Retire Soviet-era fighter jets: Bereaved kin of Jammu-based IAF pilot
IAF pilot flight lieutenant Advitiya Ba, who hails from Jinder Mehlu village, close to the Indo-Pak international border in the RS Pura sector of Jammu district, was killed when his jet crashed during a training sortie in Rajasthan’s Barmer
The bereaved family of 26-year-old flight lieutenant Advitiya Bal, who died after a twin-seater MiG-21 aircraft of the Indian Air Force crashed in Rajasthan’s Barmer on Thursday night, have urged the defence minister to immediately ground the Soviet-era fighter jets before another life is lost.
The IAF pilot’s uncle Kamaljeet Bal said, “We can only appeal the defence minister to stop using MiG 21 jets before another crash takes away yet another precious life,” he said.
Bal, who hails from Jinder Mehlu village, close to the Indo-Pak international border in the RS Pura sector of Jammu district, was killed when his jet crashed during a training sortie. Wing Commander M Rana of Himachal Pradesh was also killed in the crash.

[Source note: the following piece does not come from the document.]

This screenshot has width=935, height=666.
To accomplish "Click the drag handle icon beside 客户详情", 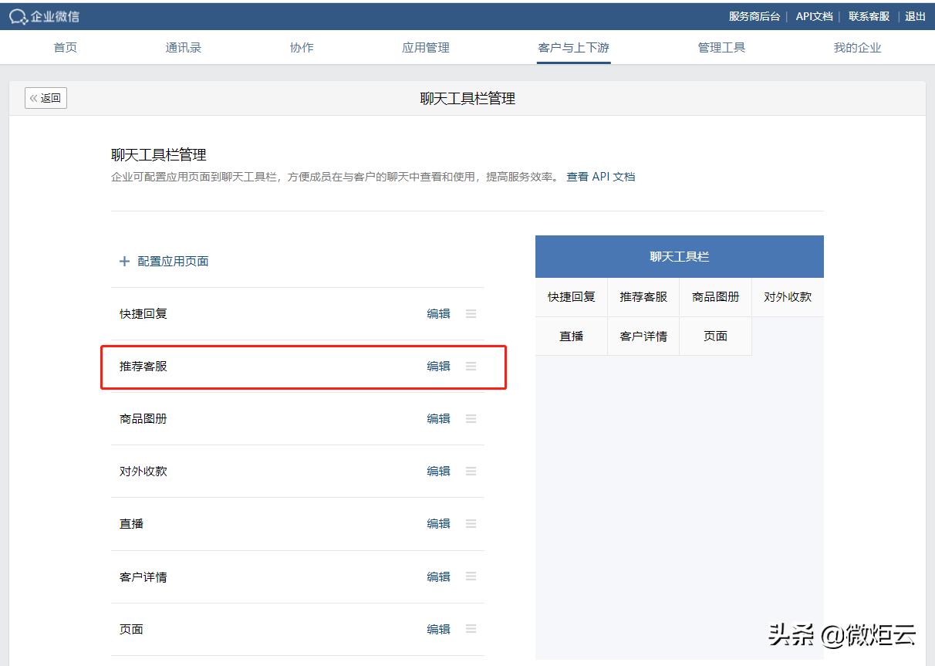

“We are proud of him. He has brought fame to his village and all of Jammu. His father and I were in the army, and he, too, always dreamt of joining the armed forces as a fighter pilot. An alum of Sainik School, Nagrota, he was commissioned through the National Defence Academy (NDA) in 2014. He passed the Indian Air Force Academy, Hyderabad, in 2018. Though his dream has come true, he is not with us anymore,” said Kamaljeet Bal, who remembered Advitiya Bal as an energetic young man, charged with the idea of serving his country.
“Ours is a joint family. Advitiya is survived by his grandparents, parents, younger brother, apart from my family and I. It is an irreparable loss for our family,” he added.

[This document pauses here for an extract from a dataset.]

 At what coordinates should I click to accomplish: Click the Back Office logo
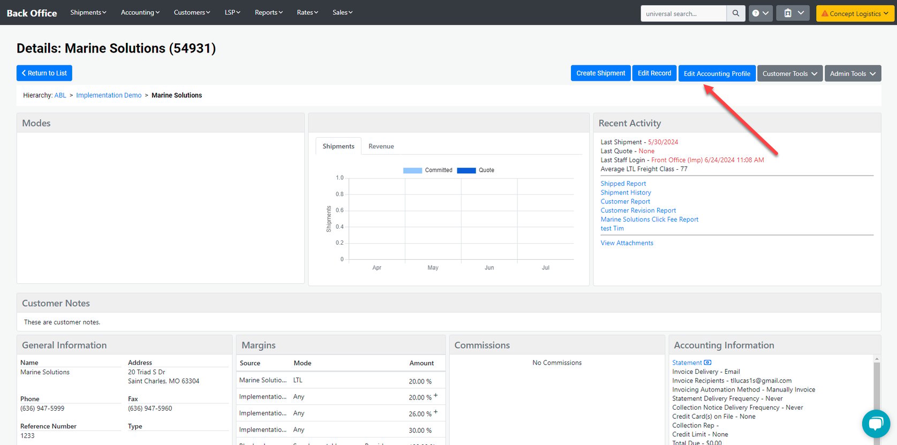coord(32,13)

Advitiya’s inconsolable mother Praveen Bal said, “I had spoken to him on Thursday afternoon. I had advised him to take a nap as her had to go on a training sortie. I wish he had not taken the sortie, as he would have been alive today.”
“My son was a saintly soul, a very simple boy and had never hurt anyone in his life. His maternal grandfather used to call him a sadhu. My son is gone now, and there seems to be no purpose to life anymore,” she added.
Over the years, the ageing MiG-21 aircrafts have come to be known as “flying coffins” because of frequent crashes. Since 1970, around 170 pilots and 40 civilians have been killed in MiG-21 accidents. The IAF will be retiring one more squadron of the MiG-21 Bison aircraft by September 30, and phase out the remaining fleet by 2025.